Written tasks:
• A. Answer these from the essay on the "battle class":
(i) How long has it been since the cattle class tweet?
(ii) What threat does the writer say the home ministry has underestimated?
(iii) Why is the road dug up two weeks after it is laid?
• B. Name every price the essay on the "battle class" lists for the failure of the sixth sense for potholes.
• C. Put this sentence from the essay on the "battle class" into Spanish: "Come the monsoons and we develop a sixth sense to pick up potholes that aren’t visible to the naked eye."

-- START Page excerpt --

When Shashi Tharoor tweeted, he was the man of the hour. For if there is an art mastered by our elected representatives, it is the foot in the mouth syndrome. It has been a year since Mr. Tharoor tweeted his infamous cattle class tweet and got everybody's blood pressure soaring. But there is another class that we are all inadvertently a part of. Travelling on Indian roads, fighting the system and making sense of our country has caused us to become warriors’ of a different kind. We are the battle class. And our story deserves to be told.
In my opinion, the home ministry has seriously underestimated an emerging threat to citizens in certain cities – the auto mafia. They, who charge by their imagination and not by the meter. Who will take you where they want to go and when they want to go. If your destination doesn’t coincide with theirs, the fault lies within. Choose a better direction.
I strive daily to achieve the common sense IQ of our municipal corporation. Using cheap tar for our roads makes sense only in hindsight. When they dig it up two weeks later to insert cables, it mustn’t become too laborious. Come the monsoons and we develop a sixth sense to pick up potholes that aren’t visible to the naked eye. Admittedly, this sixth sense fails us at times. But the price is relatively small – a few bruises, a few broken bones and in few cases, death. Not to forget, wading through traffic - only to be overtaken from the left, right and centre by (bullock carts?). We don’t deal in lanes or in discipline. But our enthusiasm should never be understated. Our half - done needless flyovers and constructions are a standing testimony to this condition.

-- END Page excerpt --
-- START Material provided --

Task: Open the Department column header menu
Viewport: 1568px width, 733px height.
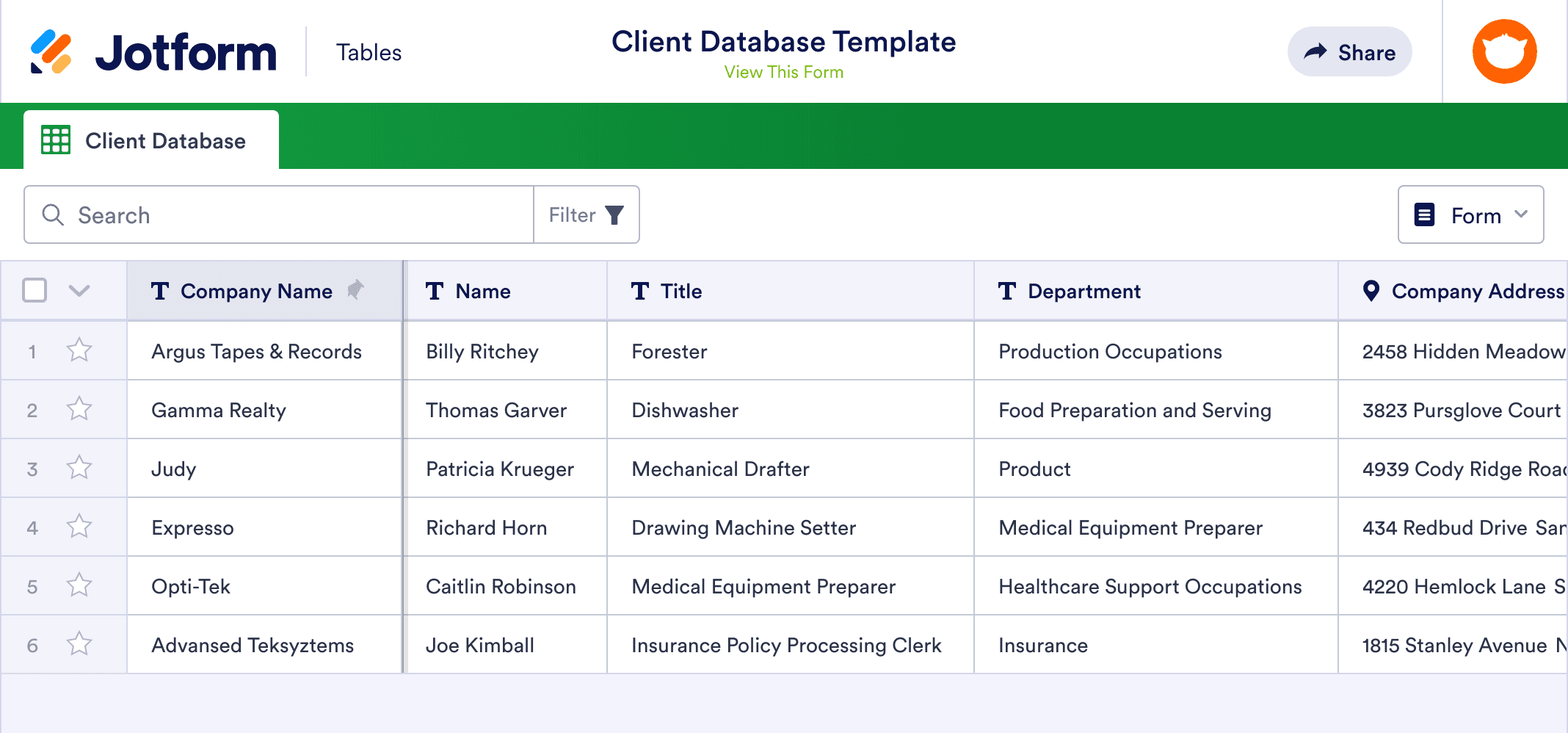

-- END Material provided --

Outputs in order:
• A.
(i) A year.
(ii) The auto mafia.
(iii) To insert cables.

• B. A few bruises, a few broken bones and, in a few cases, death.

• C. Llegan los monzones y desarrollamos un sexto sentido para detectar baches que no son visibles a simple vista.